Many similar incidents from world history were recalled. One of the funniest is about Bach, who is considered the greatest German composer, although there was no Germany during his lifetime, and formally speaking, he was a native of the Holy Roman Empire. Not to mention the Pole Joseph Conrad, a native of the Russian Empire, who became an outstanding English writer…
Media manager Anna Paveleva is trying to solve the problem in this way:
"There is an affiliation to a certain layer of culture. Writers have a plus language: this does not always work, since there is definitely American literature written in English. For example, a Jewish painter walked like that for me. On the topic, perception, self-expression.
But, by the way, in Turkey they don't write on Lycian tombs - Turkish tombs. Yes, Lycian, on the territory of modern Turkey. Now there is a trend as with the cancellation of Shakespeare because of political correctness.

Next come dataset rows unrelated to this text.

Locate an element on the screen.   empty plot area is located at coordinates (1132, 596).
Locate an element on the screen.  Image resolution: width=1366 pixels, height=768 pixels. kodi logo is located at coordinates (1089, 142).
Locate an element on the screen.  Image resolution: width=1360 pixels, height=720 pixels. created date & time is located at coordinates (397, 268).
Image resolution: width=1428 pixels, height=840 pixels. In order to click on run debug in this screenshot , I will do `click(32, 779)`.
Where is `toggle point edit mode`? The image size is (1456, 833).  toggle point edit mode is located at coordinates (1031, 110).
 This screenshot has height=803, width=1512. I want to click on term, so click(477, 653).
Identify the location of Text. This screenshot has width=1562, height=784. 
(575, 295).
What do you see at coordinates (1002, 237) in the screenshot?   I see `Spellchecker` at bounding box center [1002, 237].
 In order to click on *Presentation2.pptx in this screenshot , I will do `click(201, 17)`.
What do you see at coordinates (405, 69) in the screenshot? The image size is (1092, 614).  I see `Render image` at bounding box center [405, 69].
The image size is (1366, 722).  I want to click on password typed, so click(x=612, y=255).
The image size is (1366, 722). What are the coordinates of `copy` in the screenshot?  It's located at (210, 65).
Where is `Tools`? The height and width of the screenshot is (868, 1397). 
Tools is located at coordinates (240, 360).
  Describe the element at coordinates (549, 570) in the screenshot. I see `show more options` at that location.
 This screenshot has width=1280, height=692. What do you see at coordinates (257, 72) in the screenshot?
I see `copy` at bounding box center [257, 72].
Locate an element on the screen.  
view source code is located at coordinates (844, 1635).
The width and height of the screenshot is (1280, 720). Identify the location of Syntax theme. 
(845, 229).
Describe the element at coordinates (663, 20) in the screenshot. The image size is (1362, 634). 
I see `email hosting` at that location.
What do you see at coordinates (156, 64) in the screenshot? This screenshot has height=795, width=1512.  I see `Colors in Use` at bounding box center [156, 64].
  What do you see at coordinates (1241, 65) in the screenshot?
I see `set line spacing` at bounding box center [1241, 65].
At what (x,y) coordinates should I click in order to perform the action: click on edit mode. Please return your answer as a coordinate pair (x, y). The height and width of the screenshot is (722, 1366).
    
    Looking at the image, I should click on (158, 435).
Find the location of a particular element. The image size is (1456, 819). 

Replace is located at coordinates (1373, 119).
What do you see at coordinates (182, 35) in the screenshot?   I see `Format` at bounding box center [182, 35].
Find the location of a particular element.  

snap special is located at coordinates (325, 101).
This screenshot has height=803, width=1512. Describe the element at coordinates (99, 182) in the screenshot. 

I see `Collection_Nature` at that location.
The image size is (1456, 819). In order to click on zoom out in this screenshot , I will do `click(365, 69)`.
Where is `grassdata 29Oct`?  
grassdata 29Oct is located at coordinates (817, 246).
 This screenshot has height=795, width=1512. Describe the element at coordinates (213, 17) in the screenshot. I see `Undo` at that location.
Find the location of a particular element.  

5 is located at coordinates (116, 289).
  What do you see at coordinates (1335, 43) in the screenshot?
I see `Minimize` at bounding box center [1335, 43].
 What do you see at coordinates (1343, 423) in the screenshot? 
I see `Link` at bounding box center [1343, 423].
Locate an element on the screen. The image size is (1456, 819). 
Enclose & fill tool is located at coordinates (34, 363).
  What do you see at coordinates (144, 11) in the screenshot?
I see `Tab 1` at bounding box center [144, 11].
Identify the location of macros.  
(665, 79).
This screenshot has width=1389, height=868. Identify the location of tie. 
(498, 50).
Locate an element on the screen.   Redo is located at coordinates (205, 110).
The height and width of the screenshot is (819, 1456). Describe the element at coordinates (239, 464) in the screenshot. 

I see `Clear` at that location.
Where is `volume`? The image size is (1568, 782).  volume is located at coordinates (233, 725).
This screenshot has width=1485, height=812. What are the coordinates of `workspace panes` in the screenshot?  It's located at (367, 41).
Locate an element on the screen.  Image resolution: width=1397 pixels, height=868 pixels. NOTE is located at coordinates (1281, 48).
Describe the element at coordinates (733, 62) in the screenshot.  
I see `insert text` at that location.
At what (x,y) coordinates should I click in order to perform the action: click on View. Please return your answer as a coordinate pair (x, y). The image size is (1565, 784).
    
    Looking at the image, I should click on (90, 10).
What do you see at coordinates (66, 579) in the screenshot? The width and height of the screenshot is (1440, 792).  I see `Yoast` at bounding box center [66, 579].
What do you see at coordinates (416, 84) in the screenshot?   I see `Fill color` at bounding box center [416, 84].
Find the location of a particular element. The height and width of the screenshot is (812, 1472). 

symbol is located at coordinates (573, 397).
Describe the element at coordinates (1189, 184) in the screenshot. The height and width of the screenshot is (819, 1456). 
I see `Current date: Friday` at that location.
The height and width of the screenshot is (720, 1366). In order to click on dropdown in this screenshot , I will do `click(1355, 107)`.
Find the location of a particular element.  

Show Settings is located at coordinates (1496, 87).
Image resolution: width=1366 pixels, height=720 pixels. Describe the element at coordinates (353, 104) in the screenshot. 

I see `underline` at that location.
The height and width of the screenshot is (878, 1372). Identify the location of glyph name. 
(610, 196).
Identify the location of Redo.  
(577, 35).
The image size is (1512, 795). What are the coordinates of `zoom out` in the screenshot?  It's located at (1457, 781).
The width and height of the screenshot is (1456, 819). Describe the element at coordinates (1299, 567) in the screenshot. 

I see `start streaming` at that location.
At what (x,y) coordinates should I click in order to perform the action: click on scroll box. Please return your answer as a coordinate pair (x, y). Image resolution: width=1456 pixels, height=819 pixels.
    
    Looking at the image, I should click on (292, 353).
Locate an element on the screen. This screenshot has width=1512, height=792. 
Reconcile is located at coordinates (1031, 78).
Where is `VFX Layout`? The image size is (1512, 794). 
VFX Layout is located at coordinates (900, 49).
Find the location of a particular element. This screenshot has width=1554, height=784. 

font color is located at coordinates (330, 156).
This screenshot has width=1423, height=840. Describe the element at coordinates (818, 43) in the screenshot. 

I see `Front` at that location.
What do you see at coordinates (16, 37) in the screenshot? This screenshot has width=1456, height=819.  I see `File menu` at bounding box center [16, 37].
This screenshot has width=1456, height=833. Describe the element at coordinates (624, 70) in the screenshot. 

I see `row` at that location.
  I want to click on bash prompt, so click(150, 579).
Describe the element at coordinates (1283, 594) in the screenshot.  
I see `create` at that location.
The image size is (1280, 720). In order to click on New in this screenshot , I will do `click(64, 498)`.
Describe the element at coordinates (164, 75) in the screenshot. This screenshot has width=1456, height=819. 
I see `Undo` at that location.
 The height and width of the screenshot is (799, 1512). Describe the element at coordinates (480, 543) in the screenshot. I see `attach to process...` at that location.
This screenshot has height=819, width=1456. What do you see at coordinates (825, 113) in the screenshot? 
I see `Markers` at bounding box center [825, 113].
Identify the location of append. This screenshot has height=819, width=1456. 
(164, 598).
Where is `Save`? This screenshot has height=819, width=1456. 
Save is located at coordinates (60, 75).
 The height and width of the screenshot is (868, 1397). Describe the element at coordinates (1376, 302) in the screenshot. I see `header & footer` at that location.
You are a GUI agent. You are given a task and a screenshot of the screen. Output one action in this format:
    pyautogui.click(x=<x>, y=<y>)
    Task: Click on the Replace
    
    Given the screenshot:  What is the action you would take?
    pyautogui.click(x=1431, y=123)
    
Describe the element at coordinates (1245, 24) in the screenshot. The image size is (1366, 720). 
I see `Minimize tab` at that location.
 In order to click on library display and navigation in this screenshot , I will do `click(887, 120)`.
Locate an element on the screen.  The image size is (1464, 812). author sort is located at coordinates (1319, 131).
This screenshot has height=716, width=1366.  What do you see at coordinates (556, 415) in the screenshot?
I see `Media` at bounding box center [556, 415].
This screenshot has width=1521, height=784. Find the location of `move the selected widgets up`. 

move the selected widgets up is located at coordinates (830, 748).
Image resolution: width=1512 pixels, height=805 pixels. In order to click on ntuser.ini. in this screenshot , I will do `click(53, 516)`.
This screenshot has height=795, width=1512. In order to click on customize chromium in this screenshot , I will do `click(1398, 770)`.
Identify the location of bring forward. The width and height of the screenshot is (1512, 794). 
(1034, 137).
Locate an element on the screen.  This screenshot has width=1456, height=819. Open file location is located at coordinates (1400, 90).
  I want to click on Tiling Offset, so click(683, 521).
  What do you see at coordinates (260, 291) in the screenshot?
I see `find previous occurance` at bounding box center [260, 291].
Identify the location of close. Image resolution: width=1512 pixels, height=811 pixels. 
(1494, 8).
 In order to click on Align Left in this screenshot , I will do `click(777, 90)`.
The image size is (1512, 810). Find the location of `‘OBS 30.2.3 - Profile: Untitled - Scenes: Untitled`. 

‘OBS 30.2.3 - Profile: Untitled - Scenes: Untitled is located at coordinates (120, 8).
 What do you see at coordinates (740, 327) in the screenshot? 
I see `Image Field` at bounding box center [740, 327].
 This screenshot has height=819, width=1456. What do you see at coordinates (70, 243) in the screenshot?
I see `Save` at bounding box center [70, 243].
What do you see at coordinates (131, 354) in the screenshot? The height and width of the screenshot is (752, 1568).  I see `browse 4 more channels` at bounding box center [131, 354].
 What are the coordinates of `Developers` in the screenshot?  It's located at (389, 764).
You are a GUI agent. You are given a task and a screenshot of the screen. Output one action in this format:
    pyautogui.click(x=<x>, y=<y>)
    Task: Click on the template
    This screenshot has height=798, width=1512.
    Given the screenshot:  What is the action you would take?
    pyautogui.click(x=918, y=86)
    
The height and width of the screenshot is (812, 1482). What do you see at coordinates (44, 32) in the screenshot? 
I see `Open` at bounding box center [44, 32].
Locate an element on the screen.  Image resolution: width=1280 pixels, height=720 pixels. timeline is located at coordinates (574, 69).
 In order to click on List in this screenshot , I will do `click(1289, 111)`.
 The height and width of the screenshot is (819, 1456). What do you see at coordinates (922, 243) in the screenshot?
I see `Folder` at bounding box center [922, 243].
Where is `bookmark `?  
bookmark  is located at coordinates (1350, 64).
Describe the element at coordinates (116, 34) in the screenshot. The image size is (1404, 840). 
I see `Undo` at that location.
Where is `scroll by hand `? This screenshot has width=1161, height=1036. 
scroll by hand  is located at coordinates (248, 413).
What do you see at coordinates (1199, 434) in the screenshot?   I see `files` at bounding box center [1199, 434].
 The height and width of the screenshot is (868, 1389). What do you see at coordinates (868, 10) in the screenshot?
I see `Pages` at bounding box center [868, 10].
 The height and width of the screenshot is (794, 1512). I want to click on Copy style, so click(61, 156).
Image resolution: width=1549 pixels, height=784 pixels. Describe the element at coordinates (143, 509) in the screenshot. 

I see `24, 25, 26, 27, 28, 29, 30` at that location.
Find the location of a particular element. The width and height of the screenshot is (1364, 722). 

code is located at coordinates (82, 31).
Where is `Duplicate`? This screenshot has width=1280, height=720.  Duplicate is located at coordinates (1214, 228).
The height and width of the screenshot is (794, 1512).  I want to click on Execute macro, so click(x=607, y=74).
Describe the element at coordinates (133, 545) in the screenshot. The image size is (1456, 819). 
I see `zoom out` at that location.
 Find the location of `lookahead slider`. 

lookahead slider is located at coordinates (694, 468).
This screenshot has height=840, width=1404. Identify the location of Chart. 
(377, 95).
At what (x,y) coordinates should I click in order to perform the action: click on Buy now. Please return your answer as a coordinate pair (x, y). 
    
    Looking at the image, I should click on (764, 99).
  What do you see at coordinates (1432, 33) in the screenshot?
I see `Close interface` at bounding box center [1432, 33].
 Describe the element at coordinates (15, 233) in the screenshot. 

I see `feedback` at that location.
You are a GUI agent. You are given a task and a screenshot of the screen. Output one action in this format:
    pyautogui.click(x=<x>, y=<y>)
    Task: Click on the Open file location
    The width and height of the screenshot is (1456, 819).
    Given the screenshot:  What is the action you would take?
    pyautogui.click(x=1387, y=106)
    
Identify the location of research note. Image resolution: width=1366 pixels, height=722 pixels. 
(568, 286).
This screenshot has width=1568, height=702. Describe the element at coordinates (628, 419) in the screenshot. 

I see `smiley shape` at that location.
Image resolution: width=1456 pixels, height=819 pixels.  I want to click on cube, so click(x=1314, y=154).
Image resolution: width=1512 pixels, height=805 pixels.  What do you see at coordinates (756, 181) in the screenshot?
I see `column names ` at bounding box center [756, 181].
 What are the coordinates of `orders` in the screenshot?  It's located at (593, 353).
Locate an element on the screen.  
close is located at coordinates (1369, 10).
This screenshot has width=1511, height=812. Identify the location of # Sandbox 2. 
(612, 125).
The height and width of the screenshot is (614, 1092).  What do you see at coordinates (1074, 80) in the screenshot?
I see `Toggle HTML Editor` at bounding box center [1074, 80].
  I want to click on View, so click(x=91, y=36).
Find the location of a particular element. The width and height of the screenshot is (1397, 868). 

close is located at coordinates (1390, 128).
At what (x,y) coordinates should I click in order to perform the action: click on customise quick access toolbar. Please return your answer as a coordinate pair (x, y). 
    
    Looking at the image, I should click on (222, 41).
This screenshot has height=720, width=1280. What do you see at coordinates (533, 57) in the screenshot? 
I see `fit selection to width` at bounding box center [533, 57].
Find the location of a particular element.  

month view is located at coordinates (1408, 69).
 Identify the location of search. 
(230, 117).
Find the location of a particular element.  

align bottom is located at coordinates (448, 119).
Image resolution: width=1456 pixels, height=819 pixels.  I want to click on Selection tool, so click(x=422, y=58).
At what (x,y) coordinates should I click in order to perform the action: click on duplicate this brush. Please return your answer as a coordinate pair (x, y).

Without considering the historical context. Then, yes, it was the Russian Empire, Ottoman, Roman or Byzantine, the USSR, the state of Urartu or Sumeria (historical fact). In parentheses, you can write the modern name of the country and locality. But this will not affect the worldview of the author of the work in any way. He didn't know about modern borders. The date of creation of the work is more important here. It is easier for people connected with the word: the language already carries a huge layer of culture to which you belong. Although, for example, there is a philosopher Skovoroda, who wrote in Russian, Latin and ancient Greek. In three languages, two of which were already dead then. For creative people, it is not the place and date of birth that is important, but rather the place where and under what conditions he began to create ..."
"The nationality of a writer is determined, among other things, by the language, the artist's self-consciousness. The ethnic Greek Kuindzhi, who lived in Ukraine, undoubtedly considered himself a Russian artist. Kuindzhi, born in Mariupol district of Yekaterinoslav province of the Russian Empire, had Russian, Ukrainian, Greek roots. He has lived most of his life in Odessa and Crimea. Here 's what he wrote about himself: "I am forced to declare that I am Russian, my ancestors are Greeks who, under Empress Catherine, migrated from the southern coast of Crimea and founded the city of Mariupol and 24 villages".
That is why it is unlikely to be correct to indicate the nationality of the artists in the attribution, if they themselves did not mention it. Most likely, it is correct to write the place of birth according to the administrative-territorial division at the time of birth and in brackets the current location according to the current administrative-territorial division, and only in the most necessary cases to specify on etiquette - a Jew, a Russian, a Ukrainian.
By the way, in Germany this problem has already been solved and everywhere they write on the labels for paintings, for example, like this: Marc Chagall. 1887. Vitebsk, Russian Empire (Belarus) - 1985 Saint-Paul-de-Vence, France.